Ma quella sofferenza e quel ritorno di fiamma dell’amore per Gilberte non durarono più a lungo di quelli che ricorrono in sogno, e stavolta, al contrario, perché a Balbec non c’era più a prolungarli l’antica Abitudine. E se gli effetti dell’Abitudine appaiono contraddittori, è per la molteplicità delle leggi cui essa obbedisce. A Parigi ero diventato sempre più indifferente nei riguardi di Gilberte grazie all’Abitudine. Il mutamento di abitudini, vale a dire la momentanea cessazione dell’Abitudine, perfezionò l’opera dell’Abitudine quando partii per Balbec. Essa indebolisce ma stabilizza, apporta la disgregazione ma la perpetua all’infinito. Ogni giorno, da anni, bene o male ricalcavo il mio stato d’animo su quello del giorno precedente. A Balbec un letto nuovo accanto al quale, la mattina, mi portavano una prima colazione diversa da quella di Parigi, non doveva più sostenere i pensieri che avevano nutrito il mio amore per Gilberte: vi sono dei casi (anche se, per la verità, piuttosto rari) in cui, dato che la vita sedentaria immobilizza le giornate, il modo migliore di guadagnare tempo è cambiare luogo. Il mio viaggio a Balbec fu come la prima sortita di un convalescente che non aspettava altro per accorgersi d’essere guarito.

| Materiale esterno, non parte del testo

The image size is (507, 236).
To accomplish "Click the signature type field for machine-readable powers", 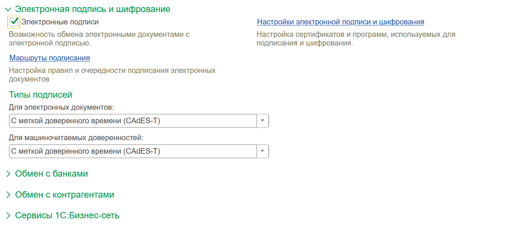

Oggi quel viaggio lo si farebbe probabilmente in automobile, con l’idea di renderlo così più gradevole. Come si vedrà, fatto in quel modo esso sarebbe, in un certo senso, più vero, giacché si seguirebbero più da vicino, in un’intimità più stretta, le varie gradazioni con cui cambia la faccia della terra. Ma, in fin dei conti, il piacere specifico del viaggio non è di poter scendere lungo il percorso e fermarsi quando si è stanchi, bensì di rendere più che si possa profondo – e non già insensibile – il divario tra la partenza e l’arrivo, di sentirlo nella sua totalità, intatto, quale era dentro di noi quando la nostra immaginazione ci trasportava dal luogo in cui vivevamo fin nel cuore di un luogo desiderato, con un balzo che ci sembrava miracoloso non tanto perché colmava una distanza, quanto perché univa due distinte individualità della terra, conducendoci da un nome a un altro nome: balzo schematizzato (più che da una passeggiata in cui, per la possibilità di scendere dove si vuole, non esiste un vero e proprio arrivo) dall’operazione misteriosa che si consumava in quei luoghi speciali che sono le stazioni, le quali, sebbene in pratica non facciano corpo con la città, contengono l’essenza della sua personalità così come ne portano il nome su un cartello segnaletico.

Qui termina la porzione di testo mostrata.